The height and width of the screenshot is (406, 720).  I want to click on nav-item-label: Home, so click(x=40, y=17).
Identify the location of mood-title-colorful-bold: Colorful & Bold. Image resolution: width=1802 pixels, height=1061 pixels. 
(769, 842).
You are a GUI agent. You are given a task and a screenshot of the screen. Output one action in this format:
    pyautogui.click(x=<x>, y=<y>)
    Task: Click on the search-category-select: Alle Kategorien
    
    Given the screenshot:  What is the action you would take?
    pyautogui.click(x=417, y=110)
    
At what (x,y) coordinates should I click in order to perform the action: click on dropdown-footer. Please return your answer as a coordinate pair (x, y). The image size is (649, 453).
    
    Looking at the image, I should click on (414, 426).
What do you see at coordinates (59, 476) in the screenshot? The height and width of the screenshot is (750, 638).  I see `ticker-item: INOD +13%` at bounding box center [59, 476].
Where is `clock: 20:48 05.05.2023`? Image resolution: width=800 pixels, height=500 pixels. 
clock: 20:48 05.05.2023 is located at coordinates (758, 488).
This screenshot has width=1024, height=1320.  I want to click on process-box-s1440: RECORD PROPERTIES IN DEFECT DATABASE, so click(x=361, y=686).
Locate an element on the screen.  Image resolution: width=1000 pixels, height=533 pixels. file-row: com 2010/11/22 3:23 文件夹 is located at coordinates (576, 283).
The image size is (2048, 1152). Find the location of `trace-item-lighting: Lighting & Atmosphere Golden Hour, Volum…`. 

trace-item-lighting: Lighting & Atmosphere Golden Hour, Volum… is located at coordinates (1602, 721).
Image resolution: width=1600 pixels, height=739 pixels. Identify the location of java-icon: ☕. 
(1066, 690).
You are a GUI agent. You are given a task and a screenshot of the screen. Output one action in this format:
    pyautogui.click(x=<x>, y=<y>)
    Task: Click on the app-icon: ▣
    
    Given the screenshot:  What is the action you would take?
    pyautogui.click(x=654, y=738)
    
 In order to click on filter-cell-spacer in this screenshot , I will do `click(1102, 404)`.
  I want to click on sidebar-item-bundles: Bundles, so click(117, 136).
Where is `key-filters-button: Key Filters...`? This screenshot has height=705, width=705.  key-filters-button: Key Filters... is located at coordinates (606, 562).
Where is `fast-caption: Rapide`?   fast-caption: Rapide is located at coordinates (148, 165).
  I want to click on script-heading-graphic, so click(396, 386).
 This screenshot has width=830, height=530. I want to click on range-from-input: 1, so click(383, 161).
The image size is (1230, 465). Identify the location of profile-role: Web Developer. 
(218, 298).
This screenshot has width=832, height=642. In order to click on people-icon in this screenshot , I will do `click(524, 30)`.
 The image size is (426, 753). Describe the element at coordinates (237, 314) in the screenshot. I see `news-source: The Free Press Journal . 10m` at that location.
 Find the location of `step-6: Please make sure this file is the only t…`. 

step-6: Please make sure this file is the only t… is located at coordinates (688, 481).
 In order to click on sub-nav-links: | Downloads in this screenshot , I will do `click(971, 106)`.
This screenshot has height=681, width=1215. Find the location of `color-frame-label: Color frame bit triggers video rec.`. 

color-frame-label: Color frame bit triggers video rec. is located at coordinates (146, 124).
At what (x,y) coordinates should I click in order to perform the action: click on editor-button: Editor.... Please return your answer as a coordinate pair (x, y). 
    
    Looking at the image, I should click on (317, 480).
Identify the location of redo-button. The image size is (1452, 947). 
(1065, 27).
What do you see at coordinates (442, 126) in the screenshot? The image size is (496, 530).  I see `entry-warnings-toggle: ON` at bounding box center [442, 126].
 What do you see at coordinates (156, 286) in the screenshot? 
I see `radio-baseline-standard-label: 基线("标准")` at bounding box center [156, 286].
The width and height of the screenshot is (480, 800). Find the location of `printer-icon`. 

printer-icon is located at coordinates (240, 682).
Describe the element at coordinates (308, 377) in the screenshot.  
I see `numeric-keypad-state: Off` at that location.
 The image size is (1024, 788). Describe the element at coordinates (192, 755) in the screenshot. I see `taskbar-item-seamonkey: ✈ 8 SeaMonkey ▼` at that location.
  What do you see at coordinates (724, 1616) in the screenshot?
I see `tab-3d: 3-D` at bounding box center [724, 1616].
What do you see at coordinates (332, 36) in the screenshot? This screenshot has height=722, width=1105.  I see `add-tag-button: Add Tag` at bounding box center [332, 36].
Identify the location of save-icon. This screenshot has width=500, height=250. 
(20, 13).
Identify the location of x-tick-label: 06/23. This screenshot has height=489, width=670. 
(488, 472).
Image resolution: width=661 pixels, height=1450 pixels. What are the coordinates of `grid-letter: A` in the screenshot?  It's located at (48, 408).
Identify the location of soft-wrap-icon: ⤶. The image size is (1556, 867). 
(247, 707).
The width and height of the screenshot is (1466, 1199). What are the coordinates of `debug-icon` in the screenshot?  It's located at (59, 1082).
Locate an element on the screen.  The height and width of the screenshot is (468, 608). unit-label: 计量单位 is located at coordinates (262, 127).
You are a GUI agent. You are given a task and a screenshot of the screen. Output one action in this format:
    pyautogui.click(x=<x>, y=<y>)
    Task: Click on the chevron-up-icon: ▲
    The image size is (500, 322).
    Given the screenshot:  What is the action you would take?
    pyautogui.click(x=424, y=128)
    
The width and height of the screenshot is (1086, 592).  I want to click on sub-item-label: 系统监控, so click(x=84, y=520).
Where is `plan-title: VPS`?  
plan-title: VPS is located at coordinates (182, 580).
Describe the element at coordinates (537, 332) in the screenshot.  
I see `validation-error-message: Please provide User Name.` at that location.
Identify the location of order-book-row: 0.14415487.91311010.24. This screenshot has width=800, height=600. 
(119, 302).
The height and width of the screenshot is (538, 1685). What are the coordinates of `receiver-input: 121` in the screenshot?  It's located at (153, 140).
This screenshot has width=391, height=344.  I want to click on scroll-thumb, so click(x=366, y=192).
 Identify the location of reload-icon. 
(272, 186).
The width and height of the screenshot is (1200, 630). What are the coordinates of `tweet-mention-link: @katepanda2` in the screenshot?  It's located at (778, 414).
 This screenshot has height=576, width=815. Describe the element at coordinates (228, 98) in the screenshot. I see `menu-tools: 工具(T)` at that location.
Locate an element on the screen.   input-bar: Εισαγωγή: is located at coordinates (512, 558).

TASK STATEMENT =
Reproduce the entire listing above, swapping every occurrence of "GUI agent" for "desktop agent" and leaving everything else unchanged.

RESPONSE =
The height and width of the screenshot is (406, 720).  I want to click on nav-item-label: Home, so click(x=40, y=17).
Identify the location of mood-title-colorful-bold: Colorful & Bold. Image resolution: width=1802 pixels, height=1061 pixels. 
(769, 842).
You are a desktop agent. You are given a task and a screenshot of the screen. Output one action in this format:
    pyautogui.click(x=<x>, y=<y>)
    Task: Click on the search-category-select: Alle Kategorien
    
    Given the screenshot:  What is the action you would take?
    pyautogui.click(x=417, y=110)
    
At what (x,y) coordinates should I click in order to perform the action: click on dropdown-footer. Please return your answer as a coordinate pair (x, y). The image size is (649, 453).
    
    Looking at the image, I should click on (414, 426).
What do you see at coordinates (59, 476) in the screenshot? The height and width of the screenshot is (750, 638).  I see `ticker-item: INOD +13%` at bounding box center [59, 476].
Where is `clock: 20:48 05.05.2023`? Image resolution: width=800 pixels, height=500 pixels. 
clock: 20:48 05.05.2023 is located at coordinates (758, 488).
This screenshot has width=1024, height=1320.  I want to click on process-box-s1440: RECORD PROPERTIES IN DEFECT DATABASE, so click(x=361, y=686).
Locate an element on the screen.  Image resolution: width=1000 pixels, height=533 pixels. file-row: com 2010/11/22 3:23 文件夹 is located at coordinates (576, 283).
The image size is (2048, 1152). Find the location of `trace-item-lighting: Lighting & Atmosphere Golden Hour, Volum…`. 

trace-item-lighting: Lighting & Atmosphere Golden Hour, Volum… is located at coordinates (1602, 721).
Image resolution: width=1600 pixels, height=739 pixels. Identify the location of java-icon: ☕. 
(1066, 690).
You are a desktop agent. You are given a task and a screenshot of the screen. Output one action in this format:
    pyautogui.click(x=<x>, y=<y>)
    Task: Click on the app-icon: ▣
    
    Given the screenshot:  What is the action you would take?
    pyautogui.click(x=654, y=738)
    
 In order to click on filter-cell-spacer in this screenshot , I will do `click(1102, 404)`.
  I want to click on sidebar-item-bundles: Bundles, so click(117, 136).
Where is `key-filters-button: Key Filters...`? This screenshot has height=705, width=705.  key-filters-button: Key Filters... is located at coordinates (606, 562).
Where is `fast-caption: Rapide`?   fast-caption: Rapide is located at coordinates (148, 165).
  I want to click on script-heading-graphic, so click(396, 386).
 This screenshot has width=830, height=530. I want to click on range-from-input: 1, so click(383, 161).
The image size is (1230, 465). Identify the location of profile-role: Web Developer. 
(218, 298).
This screenshot has width=832, height=642. In order to click on people-icon in this screenshot , I will do `click(524, 30)`.
 The image size is (426, 753). Describe the element at coordinates (237, 314) in the screenshot. I see `news-source: The Free Press Journal . 10m` at that location.
 Find the location of `step-6: Please make sure this file is the only t…`. 

step-6: Please make sure this file is the only t… is located at coordinates (688, 481).
 In order to click on sub-nav-links: | Downloads in this screenshot , I will do `click(971, 106)`.
This screenshot has height=681, width=1215. Find the location of `color-frame-label: Color frame bit triggers video rec.`. 

color-frame-label: Color frame bit triggers video rec. is located at coordinates (146, 124).
At what (x,y) coordinates should I click in order to perform the action: click on editor-button: Editor.... Please return your answer as a coordinate pair (x, y). 
    
    Looking at the image, I should click on (317, 480).
Identify the location of redo-button. The image size is (1452, 947). 
(1065, 27).
What do you see at coordinates (442, 126) in the screenshot? The image size is (496, 530).  I see `entry-warnings-toggle: ON` at bounding box center [442, 126].
 What do you see at coordinates (156, 286) in the screenshot? 
I see `radio-baseline-standard-label: 基线("标准")` at bounding box center [156, 286].
The width and height of the screenshot is (480, 800). Find the location of `printer-icon`. 

printer-icon is located at coordinates (240, 682).
Describe the element at coordinates (308, 377) in the screenshot.  
I see `numeric-keypad-state: Off` at that location.
 The image size is (1024, 788). Describe the element at coordinates (192, 755) in the screenshot. I see `taskbar-item-seamonkey: ✈ 8 SeaMonkey ▼` at that location.
  What do you see at coordinates (724, 1616) in the screenshot?
I see `tab-3d: 3-D` at bounding box center [724, 1616].
What do you see at coordinates (332, 36) in the screenshot? This screenshot has height=722, width=1105.  I see `add-tag-button: Add Tag` at bounding box center [332, 36].
Identify the location of save-icon. This screenshot has width=500, height=250. 
(20, 13).
Identify the location of x-tick-label: 06/23. This screenshot has height=489, width=670. 
(488, 472).
Image resolution: width=661 pixels, height=1450 pixels. What are the coordinates of `grid-letter: A` in the screenshot?  It's located at (48, 408).
Identify the location of soft-wrap-icon: ⤶. The image size is (1556, 867). 
(247, 707).
The width and height of the screenshot is (1466, 1199). What are the coordinates of `debug-icon` in the screenshot?  It's located at (59, 1082).
Locate an element on the screen.  The height and width of the screenshot is (468, 608). unit-label: 计量单位 is located at coordinates (262, 127).
You are a desktop agent. You are given a task and a screenshot of the screen. Output one action in this format:
    pyautogui.click(x=<x>, y=<y>)
    Task: Click on the chevron-up-icon: ▲
    The image size is (500, 322).
    Given the screenshot:  What is the action you would take?
    pyautogui.click(x=424, y=128)
    
The width and height of the screenshot is (1086, 592).  I want to click on sub-item-label: 系统监控, so click(x=84, y=520).
Where is `plan-title: VPS`?  
plan-title: VPS is located at coordinates (182, 580).
Describe the element at coordinates (537, 332) in the screenshot.  
I see `validation-error-message: Please provide User Name.` at that location.
Identify the location of order-book-row: 0.14415487.91311010.24. This screenshot has width=800, height=600. 
(119, 302).
The height and width of the screenshot is (538, 1685). What are the coordinates of `receiver-input: 121` in the screenshot?  It's located at (153, 140).
This screenshot has width=391, height=344.  I want to click on scroll-thumb, so click(x=366, y=192).
 Identify the location of reload-icon. 
(272, 186).
The width and height of the screenshot is (1200, 630). What are the coordinates of `tweet-mention-link: @katepanda2` in the screenshot?  It's located at (778, 414).
 This screenshot has height=576, width=815. Describe the element at coordinates (228, 98) in the screenshot. I see `menu-tools: 工具(T)` at that location.
Locate an element on the screen.   input-bar: Εισαγωγή: is located at coordinates (512, 558).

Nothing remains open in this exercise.